Saturday, November 28, 2009


As the film opens, we are in London, albeit a dangerously hot and dry London (the black & white film is tinted orange for this scene to add to the heat effect), and sweaty reporter Edward Judd is waiting to find out if the "corrective bombs" have worked. We then flashback a few weeks as Judd’s newspaper reports on the strange weather occurrences around the globe: sunspot problems, record high temperatures, floods, and a mysterious fog sweeping through London (though in Hollywood movies, a mysterious fog in London is par for the course). Janet Munro, a worker at the weather service, leaks information to Judd (with whom she begins an affair) that leads the newspaper to theorize that, because the Americans and the Russians set off atomic test blasts simultaneously, the earth has been knocked off its axis and is speeding toward the sun. The news breaks, panics ensue, and the weather gets weirder with droughts, cyclones, and fires galore. Yes, the earth is in fact rushing toward the sun, and the international powers-that-be decide that setting off another big blast in Siberia (the corrective bombs mentioned in the first scene) may set things to right.

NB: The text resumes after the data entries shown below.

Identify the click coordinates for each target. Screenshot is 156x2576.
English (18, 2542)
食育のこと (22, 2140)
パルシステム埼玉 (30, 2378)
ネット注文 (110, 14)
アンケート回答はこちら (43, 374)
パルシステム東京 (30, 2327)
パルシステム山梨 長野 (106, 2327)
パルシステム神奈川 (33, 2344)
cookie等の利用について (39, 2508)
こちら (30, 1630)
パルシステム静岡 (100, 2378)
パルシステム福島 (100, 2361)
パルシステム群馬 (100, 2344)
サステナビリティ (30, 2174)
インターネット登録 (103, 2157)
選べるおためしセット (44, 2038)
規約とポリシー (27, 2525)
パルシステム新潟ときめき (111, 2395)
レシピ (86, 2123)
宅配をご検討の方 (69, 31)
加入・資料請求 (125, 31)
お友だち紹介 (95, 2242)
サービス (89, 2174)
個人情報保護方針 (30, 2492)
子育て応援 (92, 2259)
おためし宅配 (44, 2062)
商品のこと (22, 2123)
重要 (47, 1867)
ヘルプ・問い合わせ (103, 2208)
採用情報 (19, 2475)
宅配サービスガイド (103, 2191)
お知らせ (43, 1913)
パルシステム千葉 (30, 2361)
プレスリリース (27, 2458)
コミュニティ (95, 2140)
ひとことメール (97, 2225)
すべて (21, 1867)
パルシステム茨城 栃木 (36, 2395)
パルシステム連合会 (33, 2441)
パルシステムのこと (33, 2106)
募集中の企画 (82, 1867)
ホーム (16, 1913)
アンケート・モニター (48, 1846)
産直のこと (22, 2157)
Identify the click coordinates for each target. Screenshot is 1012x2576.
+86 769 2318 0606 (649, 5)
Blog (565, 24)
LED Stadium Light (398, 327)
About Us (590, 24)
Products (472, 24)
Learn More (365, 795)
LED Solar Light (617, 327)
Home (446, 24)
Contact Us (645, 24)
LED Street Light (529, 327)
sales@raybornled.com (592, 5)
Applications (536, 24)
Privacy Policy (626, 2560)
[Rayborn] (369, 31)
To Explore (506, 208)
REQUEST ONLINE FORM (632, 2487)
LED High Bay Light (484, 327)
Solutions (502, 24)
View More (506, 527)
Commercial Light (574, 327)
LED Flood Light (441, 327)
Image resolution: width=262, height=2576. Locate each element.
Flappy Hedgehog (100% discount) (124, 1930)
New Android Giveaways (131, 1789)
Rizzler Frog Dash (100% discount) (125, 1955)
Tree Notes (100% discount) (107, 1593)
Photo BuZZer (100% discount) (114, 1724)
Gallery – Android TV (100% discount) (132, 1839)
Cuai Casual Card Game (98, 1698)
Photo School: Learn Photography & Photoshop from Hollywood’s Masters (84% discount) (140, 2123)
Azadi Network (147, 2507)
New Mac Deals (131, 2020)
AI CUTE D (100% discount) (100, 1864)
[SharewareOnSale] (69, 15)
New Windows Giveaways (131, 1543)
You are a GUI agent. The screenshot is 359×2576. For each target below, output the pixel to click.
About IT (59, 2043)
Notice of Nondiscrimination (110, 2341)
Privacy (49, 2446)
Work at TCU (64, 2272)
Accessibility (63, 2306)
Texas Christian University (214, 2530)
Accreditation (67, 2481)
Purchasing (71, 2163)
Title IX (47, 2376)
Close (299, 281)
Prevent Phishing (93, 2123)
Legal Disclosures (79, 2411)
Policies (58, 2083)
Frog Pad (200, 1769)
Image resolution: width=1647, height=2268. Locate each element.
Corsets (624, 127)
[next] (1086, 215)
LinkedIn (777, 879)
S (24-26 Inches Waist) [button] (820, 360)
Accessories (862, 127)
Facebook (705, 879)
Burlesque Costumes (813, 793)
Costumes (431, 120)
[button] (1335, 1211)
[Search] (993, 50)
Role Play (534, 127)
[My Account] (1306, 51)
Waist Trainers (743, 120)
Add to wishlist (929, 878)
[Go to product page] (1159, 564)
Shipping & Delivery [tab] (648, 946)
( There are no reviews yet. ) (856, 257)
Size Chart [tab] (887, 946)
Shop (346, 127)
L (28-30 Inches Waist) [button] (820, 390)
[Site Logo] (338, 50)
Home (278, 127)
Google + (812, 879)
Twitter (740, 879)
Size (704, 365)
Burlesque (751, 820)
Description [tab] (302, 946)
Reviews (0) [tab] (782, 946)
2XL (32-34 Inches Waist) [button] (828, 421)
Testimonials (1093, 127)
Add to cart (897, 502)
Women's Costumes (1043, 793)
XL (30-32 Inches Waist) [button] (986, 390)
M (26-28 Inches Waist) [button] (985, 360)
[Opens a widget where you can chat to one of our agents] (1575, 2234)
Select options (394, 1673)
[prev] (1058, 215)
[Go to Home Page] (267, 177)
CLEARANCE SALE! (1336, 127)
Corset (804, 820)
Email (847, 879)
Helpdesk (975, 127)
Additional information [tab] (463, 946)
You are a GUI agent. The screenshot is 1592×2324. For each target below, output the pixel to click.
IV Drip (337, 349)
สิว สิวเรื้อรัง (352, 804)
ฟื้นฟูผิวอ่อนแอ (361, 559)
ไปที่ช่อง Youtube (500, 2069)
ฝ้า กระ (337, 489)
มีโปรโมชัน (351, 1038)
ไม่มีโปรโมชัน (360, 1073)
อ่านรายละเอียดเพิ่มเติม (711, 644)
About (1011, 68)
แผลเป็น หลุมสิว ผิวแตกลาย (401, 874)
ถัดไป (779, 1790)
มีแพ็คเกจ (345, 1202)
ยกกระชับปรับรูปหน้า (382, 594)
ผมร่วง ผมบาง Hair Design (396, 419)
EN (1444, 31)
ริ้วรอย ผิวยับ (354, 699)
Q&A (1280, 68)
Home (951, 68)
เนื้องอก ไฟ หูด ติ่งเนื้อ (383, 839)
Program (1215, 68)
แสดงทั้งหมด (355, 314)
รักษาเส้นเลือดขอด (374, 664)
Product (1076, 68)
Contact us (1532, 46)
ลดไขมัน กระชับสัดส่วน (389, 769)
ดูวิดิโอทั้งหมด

For a relatively low-budget sci-fi disaster film, this is well worth seeing. Shot in widescreen black & white, the movie always looks good, with the shots well framed. The use of special effects is fairly limited, with some stock footage, some theatrical effects, and just plain good acting and make-up (the sweaty people in the opening and closing, for example). Judd (who looks like a cross between Richard Burton and Gene Hackman) makes a nicely low-key hero, and both he and Munro have well-rounded characters to work with. The two have an interesting, almost risqué scene involving near-nudity and the fingering of underthings. The wonderful Leo McKern (the first Number Two in the original Prisoner series, and pictured above with Judd and Munro) does a nice job as Judd's editor. I enjoyed the fact that there is a separate credit for "beatnik music" (written by Monty Norman, the composer of the original James Bond theme) though I don't actually remember hearing any. [DVD]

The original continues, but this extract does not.